Por las aulas sindicales ugetistas pasaron en los cuatro años que estuvieron funcionando 890 alumnos, según detalla su publicación interna, entre los que predominaban los dirigentes sindicales y cuadros intermedios procedentes de 18 confederaciones de diferentes nacionalidades.

Lecciones de «paz social»

Haciendo las veces de «embajadores» de la lucha obrera, profesores y dirigentes de la federación regional, en colaboración con las 33 organizaciones del trabajo de los citados países, impartieron clases a 750 mandos sindicales acerca de las estrategias de presión en las empresas y las bondades de la concertación con las instituciones y patronal como vía para conseguir la paz social, siguiendo el modelo implantado en Andalucía con los ERE, mediante la gestión de un maná de ayudas dirigidas a desempleados.

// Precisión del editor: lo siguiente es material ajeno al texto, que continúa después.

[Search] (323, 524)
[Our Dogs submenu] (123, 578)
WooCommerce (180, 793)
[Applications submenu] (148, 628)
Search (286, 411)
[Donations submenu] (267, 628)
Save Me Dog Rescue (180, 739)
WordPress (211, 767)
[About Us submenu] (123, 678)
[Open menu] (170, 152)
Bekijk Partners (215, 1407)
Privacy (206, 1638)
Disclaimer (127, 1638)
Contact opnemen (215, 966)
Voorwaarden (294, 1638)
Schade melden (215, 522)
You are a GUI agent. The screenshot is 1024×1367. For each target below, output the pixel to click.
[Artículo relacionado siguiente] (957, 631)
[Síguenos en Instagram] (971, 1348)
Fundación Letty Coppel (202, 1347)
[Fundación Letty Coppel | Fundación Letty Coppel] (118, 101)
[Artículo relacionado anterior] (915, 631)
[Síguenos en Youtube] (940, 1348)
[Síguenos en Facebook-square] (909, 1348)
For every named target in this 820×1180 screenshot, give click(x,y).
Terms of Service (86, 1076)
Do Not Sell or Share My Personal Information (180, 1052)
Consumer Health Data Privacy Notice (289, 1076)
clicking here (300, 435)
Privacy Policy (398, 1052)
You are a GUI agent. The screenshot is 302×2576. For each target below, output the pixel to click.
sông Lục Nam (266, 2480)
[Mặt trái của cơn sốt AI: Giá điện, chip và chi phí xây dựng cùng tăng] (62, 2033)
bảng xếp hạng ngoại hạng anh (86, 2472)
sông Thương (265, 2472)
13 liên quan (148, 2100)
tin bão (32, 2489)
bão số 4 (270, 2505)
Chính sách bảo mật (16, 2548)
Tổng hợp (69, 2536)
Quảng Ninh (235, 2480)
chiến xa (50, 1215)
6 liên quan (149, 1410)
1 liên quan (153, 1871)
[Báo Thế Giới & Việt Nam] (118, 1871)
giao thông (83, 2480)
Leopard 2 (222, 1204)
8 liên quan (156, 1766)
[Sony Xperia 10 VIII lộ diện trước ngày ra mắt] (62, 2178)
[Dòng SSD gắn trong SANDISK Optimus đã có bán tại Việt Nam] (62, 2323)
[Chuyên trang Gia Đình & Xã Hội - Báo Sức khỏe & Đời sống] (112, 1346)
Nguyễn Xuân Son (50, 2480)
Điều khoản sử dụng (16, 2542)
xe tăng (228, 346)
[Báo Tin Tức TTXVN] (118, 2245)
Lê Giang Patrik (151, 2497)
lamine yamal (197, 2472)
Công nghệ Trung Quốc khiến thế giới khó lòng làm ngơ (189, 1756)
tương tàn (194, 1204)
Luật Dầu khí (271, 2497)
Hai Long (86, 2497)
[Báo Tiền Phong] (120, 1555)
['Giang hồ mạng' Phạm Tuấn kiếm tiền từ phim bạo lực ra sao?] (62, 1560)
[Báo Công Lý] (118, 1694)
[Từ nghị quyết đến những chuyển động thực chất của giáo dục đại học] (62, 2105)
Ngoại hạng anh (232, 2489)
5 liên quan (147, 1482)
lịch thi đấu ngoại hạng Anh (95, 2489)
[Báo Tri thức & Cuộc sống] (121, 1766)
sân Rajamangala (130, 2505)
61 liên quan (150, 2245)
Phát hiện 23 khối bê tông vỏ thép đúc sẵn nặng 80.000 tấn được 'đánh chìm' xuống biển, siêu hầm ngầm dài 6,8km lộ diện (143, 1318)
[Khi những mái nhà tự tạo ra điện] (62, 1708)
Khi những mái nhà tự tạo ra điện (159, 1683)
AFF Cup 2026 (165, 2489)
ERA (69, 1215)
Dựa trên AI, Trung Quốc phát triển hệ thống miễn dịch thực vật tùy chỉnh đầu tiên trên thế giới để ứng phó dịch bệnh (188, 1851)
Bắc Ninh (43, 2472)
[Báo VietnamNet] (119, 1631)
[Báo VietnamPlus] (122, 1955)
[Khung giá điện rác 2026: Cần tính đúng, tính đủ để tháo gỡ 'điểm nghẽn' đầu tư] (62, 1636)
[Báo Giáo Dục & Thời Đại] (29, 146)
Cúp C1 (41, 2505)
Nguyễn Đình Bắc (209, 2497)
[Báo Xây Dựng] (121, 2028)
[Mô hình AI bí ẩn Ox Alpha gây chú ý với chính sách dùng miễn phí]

La juez Mercedes Alaya investiga el supuesto desvío de fondos públicos por parte de UGT-A a gastos como pancartas, fiestas y mariscadas o el cobro de «mordidas» a sus proveedores de cabecera. Para ello se valió de un instructivo manual informático que fijaba el porcentaje de las comisiones dependiendo del servicio, dinero que revertía a sus arcas, como desveló ABC.

A través de «encuentros tripartitos», UGT-A también instruyó a 70 funcionarios y a otros tantos empresarios en asignaturas como el manejo de Power Point, la negociación colectiva, las políticas de género, sin olvidar los grandes hitos del movimiento obrero.